A reunião, que durou cerca de 50 minutos, foi descrita por ambas as partes como “franca e construtiva”. Segundo o Itamaraty, Trump autorizou sua equipe a iniciar ainda neste domingo as tratativas com o governo brasileiro para revisão das tarifas e sanções impostas a autoridades. Lula, por sua vez, afirmou nas redes sociais ter tido uma “ótima reunião” com o presidente americano e destacou o desejo de ambos de avançar em soluções para as medidas restritivas.

Pragmatismo
Para o colunista da Folha de Pernambuco, o professor e ex-presidente da Fundação Joaquim Nabuco (Fundaj), Luiz Otávio Cavalcanti, o encontro sinaliza uma inflexão pragmática na relação entre os dois países. “Trump é um profissional. Há 20 dias, ele escreveu uma carta a Lula fazendo quase uma defesa do ex-presidente Jair Bolsonaro. Nesse intervalo, o volume de exportações do Brasil para os EUA caiu mais de 20%, enquanto as vendas para China e México aumentaram mais de 30%. Foi um aviso: se os EUA se alinharem demais a Bolsonaro, perdem negócios importantes com o Brasil”, afirmou.

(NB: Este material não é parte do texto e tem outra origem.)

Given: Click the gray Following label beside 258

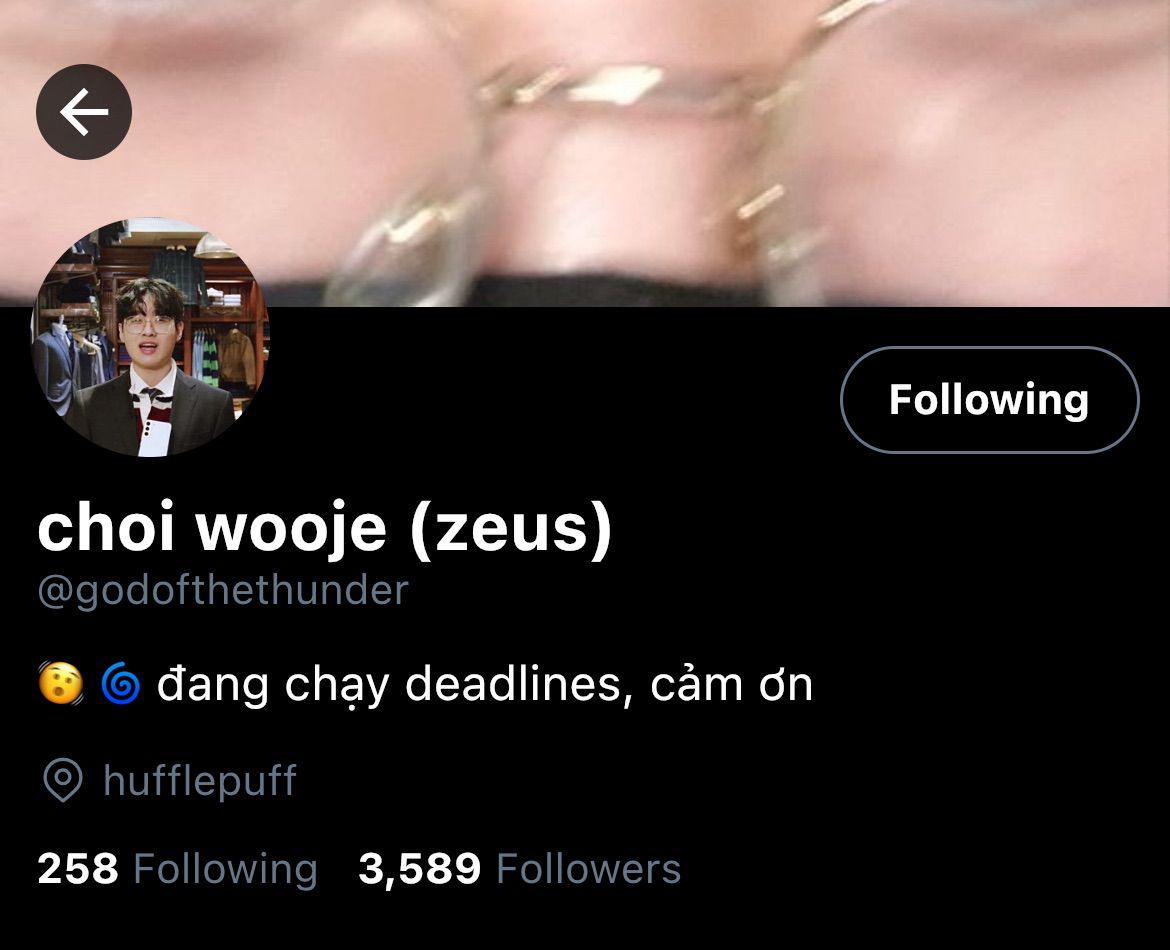Looking at the screenshot, I should (x=225, y=870).
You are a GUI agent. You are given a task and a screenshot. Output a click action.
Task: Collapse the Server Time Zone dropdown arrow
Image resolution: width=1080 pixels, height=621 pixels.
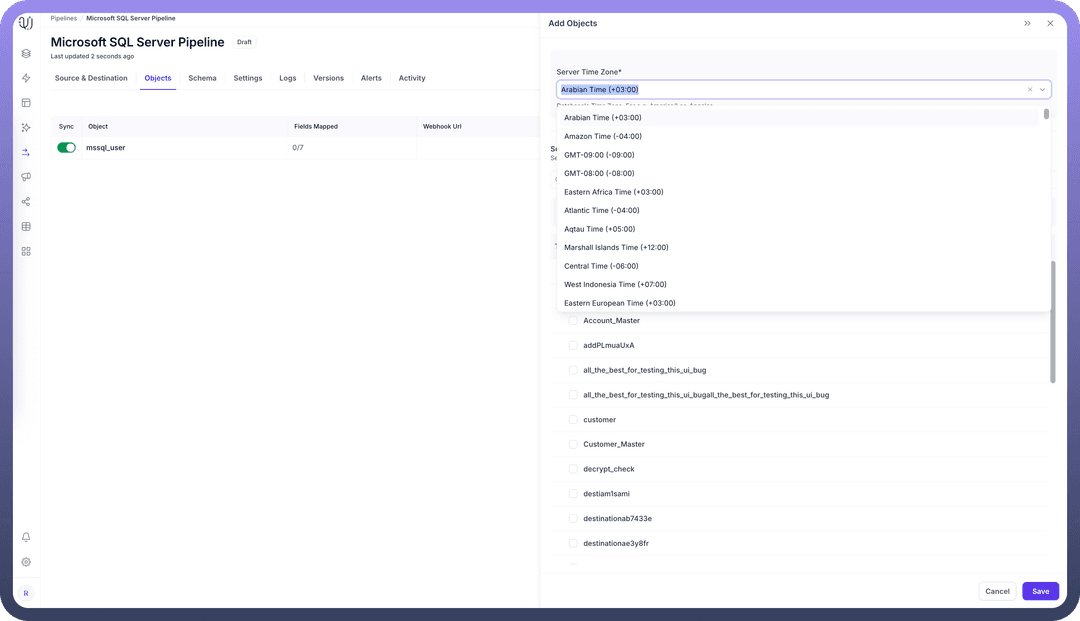click(1042, 90)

Segundo o professor, o encontro buscou “restabelecer a normalidade dos negócios”. Para ele, a decisão de Trump é motivada menos por afinidades pessoais e mais por cálculo econômico. “O que determinou a mudança não foi simpatia. Trump é hábil nos interesses políticos e pessoais. Não havia necessidade de perder negócios com o Brasil”, disse.

Cavalcanti também minimiza a leitura de que a aproximação envolveria temas sensíveis como a Venezuela. “Não há problema sério entre Brasil e EUA relacionado à Venezuela. A presença do porta-aviões no Caribe é um sinal para China e Rússia, não para o Brasil. É uma mensagem sobre área de influência”, explicou.

Reposicionamento
Na avaliação do cientista político Elton Gomes, o encontro teve caráter preparatório, mas reabre o diálogo em torno de três eixos principais: geopolítica, tecnologia e estabilidade institucional. “Seguiu o protocolo diplomático convencional, mas com elementos importantes. Marca uma nova fase das negociações em meio às tensões do tarifaço”, afirmou.

Gomes destacou que Washington busca reduzir a influência chinesa sobre setores estratégicos do Brasil, como minerais e infraestrutura, ao mesmo tempo em que acompanha com atenção as decisões judiciais brasileiras que afetam as grandes plataformas digitais. “Se o Brasil quiser aliviar tarifas, evitar novas sanções e garantir acesso a investimentos e tecnologia de ponta, vai precisar de um reposicionamento diplomático e de segurança institucional para investidores estrangeiros”, avaliou.

Mercado
A repercussão do encontro foi imediata no setor financeiro. Para Ricardo Trevisan Gallo, CEO da Gravus Capital, a suspensão das tarifas pode abrir uma “janela de oportunidades”. “Se houver acordo com suspensão temporária de tarifas e caminho claro para retirada gradual, veremos redução do prêmio de risco e janelas de compra atrativas”, afirmou.

Gallo destacou ainda que, caso o entendimento fique apenas no campo simbólico, a incerteza seguirá pressionando os ativos e os investimentos. “Um acordo técnico tende a aliviar prêmios de risco, fortalecer o real e beneficiar exportadores e empresas industriais”, avaliou.

Expectativa
Embora nenhum resultado concreto tenha sido anunciado, diplomatas dos dois países avaliam que a retomada das conversas já representa avanço significativo. O chanceler brasileiro, Mauro Vieira, confirmou que Trump determinou o início imediato das negociações bilaterais.

Nas próximas semanas, a expectativa é de que o diálogo se concentre na revisão gradual das tarifas, na recomposição de fluxos comerciais e na definição de uma agenda conjunta para temas de inovação, energia e segurança.

A diplomacia brasileira vê no gesto de Trump um movimento pragmático de reposicionamento. “O mundo foi salvo, em 1945, pela estatura de estadistas que sabiam conciliar interesses. A diplomacia tem uma lógica: a lógica dos fatos”, resumiu Luiz Otávio Cavalcanti.

Com a reabertura de canais de diálogo, o Brasil tenta agora transformar a boa disposição do encontro em resultados concretos, além de afastar o risco de novos impasses que afetem a balança comercial entre os dois países.